* _Task to carry out_
Take the line with "Task: Set chart granularity to Month" and every line after it in the entries below, and set them down exactly, without any pictures.

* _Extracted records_
BEGIN

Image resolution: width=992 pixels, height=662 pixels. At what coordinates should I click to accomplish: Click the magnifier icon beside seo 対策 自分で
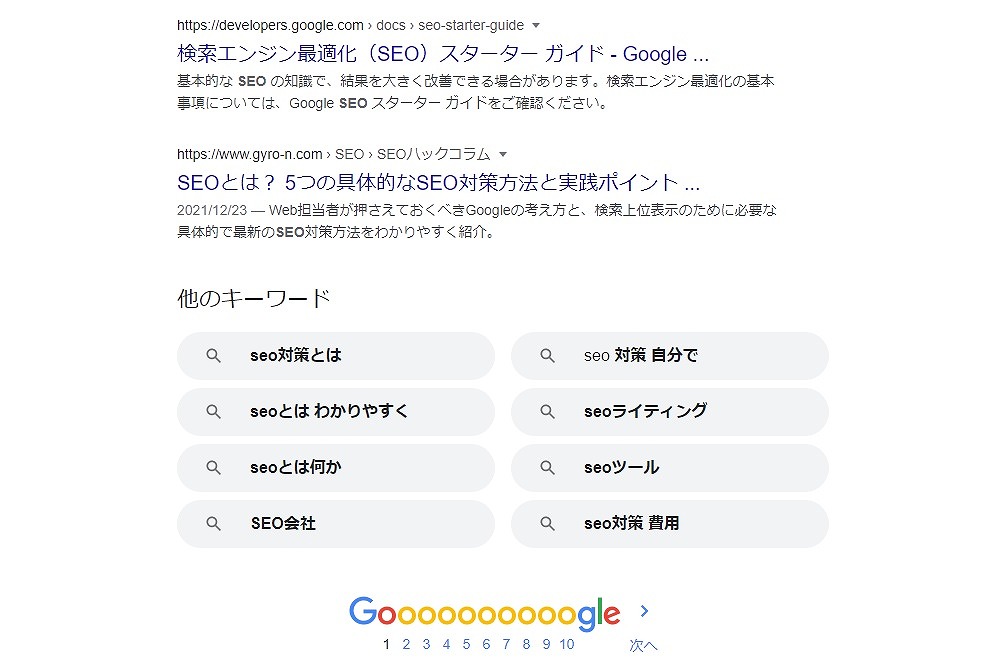547,356
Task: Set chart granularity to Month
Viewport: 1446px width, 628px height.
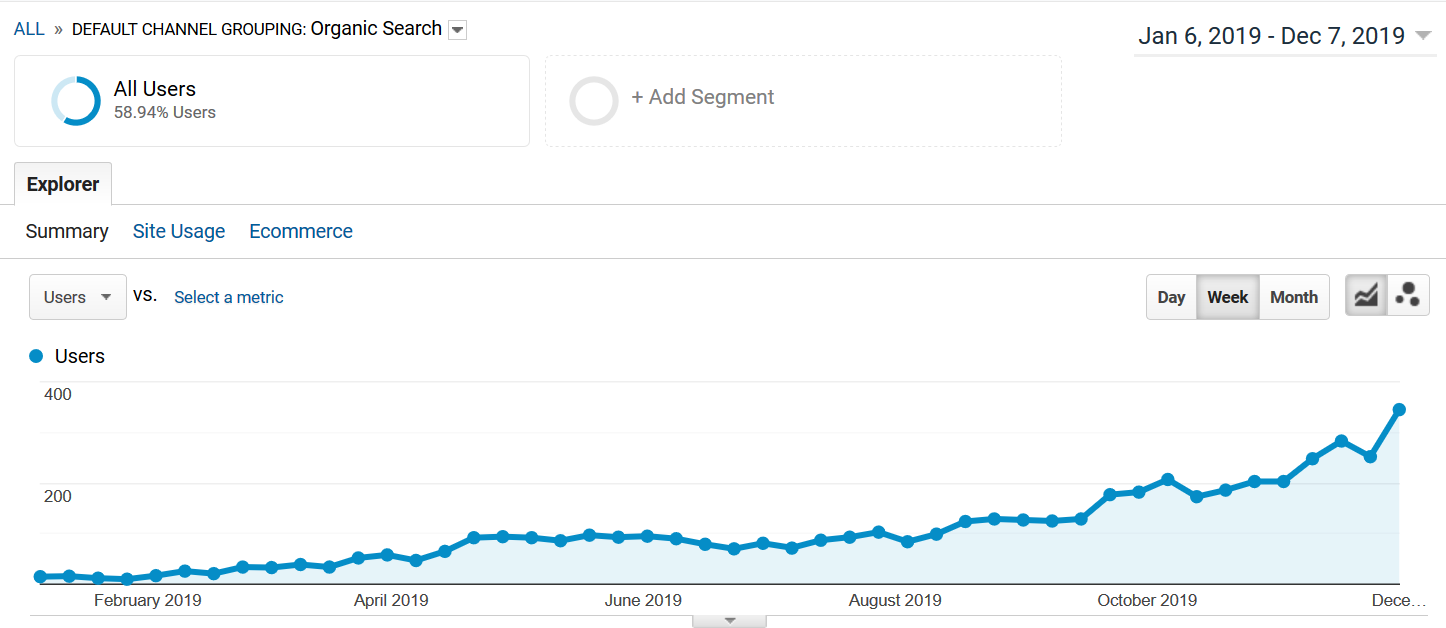Action: 1293,297
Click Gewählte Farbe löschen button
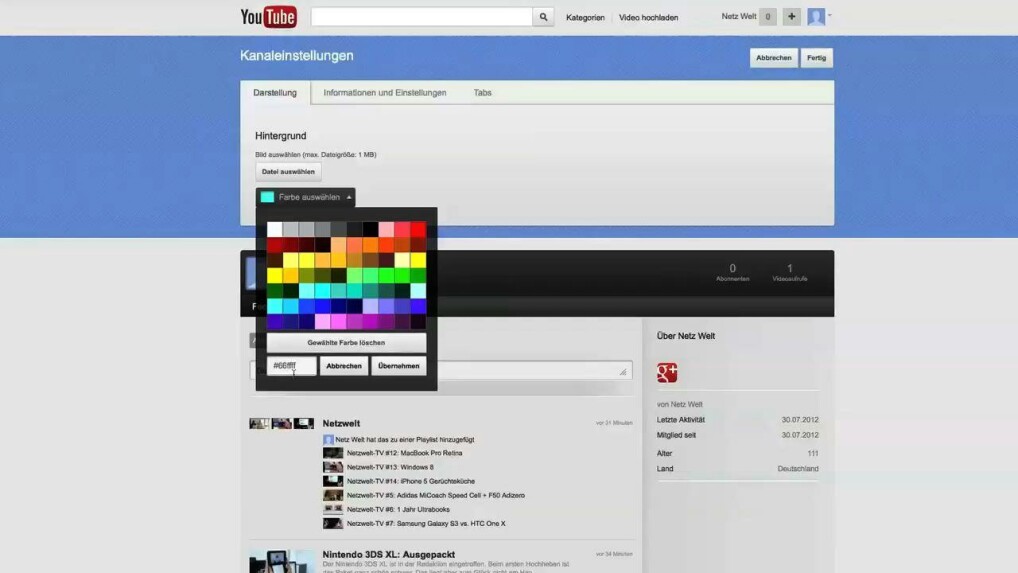The height and width of the screenshot is (573, 1018). click(346, 342)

END

* _Answer_
Task: Set chart granularity to Month
Viewport: 1446px width, 628px height.
Action: 1293,297
Click Gewählte Farbe löschen button
The height and width of the screenshot is (573, 1018). click(346, 342)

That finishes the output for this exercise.